- Daily Zen
Formula one technology has occupied the pinnacle of the motorsport pyramid, and has played a significant role in the advancement of road car technology, and the new car engines to ensure that this will continue in future.
Last Sunday, there was plenty of drama at the Monaco Grand Prix, where driver Nico Rsoberg of Mercedes stood at first place from teammate-Lewis Hamilton, late in the car race. At the time of car racing event, plenty of action took place, where drivers analyze and transmit data to their teammates, before and during racing, to plot good strategies.
McLaren Woking-based (UK), a well-known name in F1 technology, and is aiming to use their know-how in real-time data that helps surgeons for gauging their medical performance.
Dr.
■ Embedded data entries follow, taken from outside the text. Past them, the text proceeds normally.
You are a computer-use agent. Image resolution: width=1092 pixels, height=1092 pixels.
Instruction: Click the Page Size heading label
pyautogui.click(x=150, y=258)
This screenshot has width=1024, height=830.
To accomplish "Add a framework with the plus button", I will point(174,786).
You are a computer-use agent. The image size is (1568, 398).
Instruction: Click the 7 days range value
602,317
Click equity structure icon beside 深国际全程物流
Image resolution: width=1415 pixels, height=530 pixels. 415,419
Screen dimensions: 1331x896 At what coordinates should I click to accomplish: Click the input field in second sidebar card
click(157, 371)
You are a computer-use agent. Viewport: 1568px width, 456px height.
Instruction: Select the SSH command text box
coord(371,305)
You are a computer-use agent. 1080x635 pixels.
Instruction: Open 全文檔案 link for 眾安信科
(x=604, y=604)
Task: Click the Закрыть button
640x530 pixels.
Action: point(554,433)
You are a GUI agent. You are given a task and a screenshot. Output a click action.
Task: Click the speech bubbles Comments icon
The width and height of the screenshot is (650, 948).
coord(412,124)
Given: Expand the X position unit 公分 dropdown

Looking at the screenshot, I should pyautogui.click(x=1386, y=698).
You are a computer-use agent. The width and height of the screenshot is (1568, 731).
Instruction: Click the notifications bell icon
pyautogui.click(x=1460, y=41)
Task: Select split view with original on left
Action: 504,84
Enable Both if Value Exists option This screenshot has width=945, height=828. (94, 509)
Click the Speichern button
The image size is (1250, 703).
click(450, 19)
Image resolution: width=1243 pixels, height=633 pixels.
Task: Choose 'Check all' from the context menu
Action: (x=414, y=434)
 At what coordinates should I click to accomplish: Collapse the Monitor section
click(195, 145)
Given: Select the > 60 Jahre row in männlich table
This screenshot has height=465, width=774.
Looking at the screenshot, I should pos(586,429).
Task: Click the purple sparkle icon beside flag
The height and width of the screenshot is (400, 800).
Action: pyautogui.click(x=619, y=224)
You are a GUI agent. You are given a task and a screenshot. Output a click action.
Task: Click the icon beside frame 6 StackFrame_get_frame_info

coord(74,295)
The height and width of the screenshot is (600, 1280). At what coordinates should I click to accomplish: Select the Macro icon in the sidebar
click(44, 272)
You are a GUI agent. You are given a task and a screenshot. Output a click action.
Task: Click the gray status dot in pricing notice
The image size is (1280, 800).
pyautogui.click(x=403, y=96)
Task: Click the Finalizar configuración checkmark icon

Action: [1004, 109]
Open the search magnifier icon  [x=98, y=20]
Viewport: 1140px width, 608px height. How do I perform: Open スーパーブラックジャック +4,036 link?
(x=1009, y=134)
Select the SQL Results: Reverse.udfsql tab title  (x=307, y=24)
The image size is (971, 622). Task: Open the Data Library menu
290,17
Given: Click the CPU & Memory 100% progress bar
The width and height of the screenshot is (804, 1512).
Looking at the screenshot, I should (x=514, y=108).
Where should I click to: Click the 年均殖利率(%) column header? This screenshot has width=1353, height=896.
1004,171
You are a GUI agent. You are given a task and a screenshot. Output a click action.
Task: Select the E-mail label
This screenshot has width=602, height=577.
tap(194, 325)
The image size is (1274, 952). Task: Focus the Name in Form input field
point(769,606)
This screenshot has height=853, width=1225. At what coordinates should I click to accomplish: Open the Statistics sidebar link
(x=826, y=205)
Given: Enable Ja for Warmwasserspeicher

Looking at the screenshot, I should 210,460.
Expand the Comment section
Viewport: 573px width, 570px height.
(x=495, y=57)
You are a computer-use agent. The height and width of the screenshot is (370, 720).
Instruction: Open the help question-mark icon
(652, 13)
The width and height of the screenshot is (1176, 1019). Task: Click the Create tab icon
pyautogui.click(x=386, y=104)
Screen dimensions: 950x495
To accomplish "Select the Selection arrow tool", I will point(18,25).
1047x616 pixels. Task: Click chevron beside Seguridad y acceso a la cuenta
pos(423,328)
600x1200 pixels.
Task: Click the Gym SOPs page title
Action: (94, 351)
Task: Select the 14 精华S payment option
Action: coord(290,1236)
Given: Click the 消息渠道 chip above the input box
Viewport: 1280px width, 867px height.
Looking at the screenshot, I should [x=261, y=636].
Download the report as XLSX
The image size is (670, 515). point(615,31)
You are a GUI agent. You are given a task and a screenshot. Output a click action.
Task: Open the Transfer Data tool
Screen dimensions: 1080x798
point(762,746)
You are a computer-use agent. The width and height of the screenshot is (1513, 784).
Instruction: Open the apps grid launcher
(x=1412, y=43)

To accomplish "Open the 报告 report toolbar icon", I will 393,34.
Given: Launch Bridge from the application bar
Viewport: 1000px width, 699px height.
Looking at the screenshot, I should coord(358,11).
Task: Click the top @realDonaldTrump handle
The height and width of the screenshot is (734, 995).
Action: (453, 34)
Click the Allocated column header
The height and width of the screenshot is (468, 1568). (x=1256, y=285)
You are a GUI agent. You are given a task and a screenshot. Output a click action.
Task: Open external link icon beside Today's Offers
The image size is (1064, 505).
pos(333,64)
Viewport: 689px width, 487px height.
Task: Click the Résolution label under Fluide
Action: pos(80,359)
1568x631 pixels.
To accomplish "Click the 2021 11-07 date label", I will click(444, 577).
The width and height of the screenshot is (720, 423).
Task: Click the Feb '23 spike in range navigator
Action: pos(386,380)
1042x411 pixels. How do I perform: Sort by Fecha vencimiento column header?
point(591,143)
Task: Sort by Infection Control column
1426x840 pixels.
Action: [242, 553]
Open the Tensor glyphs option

Caroline Hargrove, Technical Director of McLaren Applied Technologies (MAT) – a subsidiary of the McLaren Technology Group explained that around 100s of sensor are infixed into F1 race cars, and stream torrents of live data to engineers, which help them to make real-time decisions to optimized race strategy. But, now, MAT is applying this expertise in medical profession to train and gauge the medical performance of surgeons.
Last month, McLaren announced joint partnership with the University of Oxford to enhance key medical services by developing decision support and analysis tools. The partnership hauls on McLaren’s expertise in data management, predictive analysis, and simulation technology, staring with 50 surgeons, with ones that are trained and others that are experienced surgeons.
Dr. Hargrove explained about the functioning of F1 technology in the operating room, where she stated that a sensor will be placed in a surgeon’s elbow, while they operate, where a stream data will be sent via Bluetooth technology to feed the information in computer. The data sent will be analyzed in real-time for reverting immediate feedback on a surgeon.
The perspective data feed in the system, and gathered from sensors that were placed on patients- during pre-operation and post-operation, this collected data can be monitored from a patient, at home days or before a surgery, to view whether the patient’s body is fit for a procedure, or they will need more time to get into better physical condition.
Hargrove said that there are certain features that differentiate a great surgeon, like based on speed and dexterity- how smooth or jerky is their movement when they operate a patient. Thus, by comparing different results of surgeons at all the stages of their training, from beginning of their training to highly experience surgeons, it predicts their improvement and measure if they are hitting their development strategies or not.
She said that this kind of analysis will not only save time in the operation theater, but also a good for training a new surgeon. Thus, by providing feedback to surgeons on their early stage of development, it helps to determine them, if in reality surgery is the best fit for their chosen expertise.
Hargrove said that their partnered effort with the University of Oxford is in beta testing phase, but ultimately; McLaren may want to commercialize it soon. She points out the value of a potential database based on qualitative assessments from surgeries on 1000s of patients.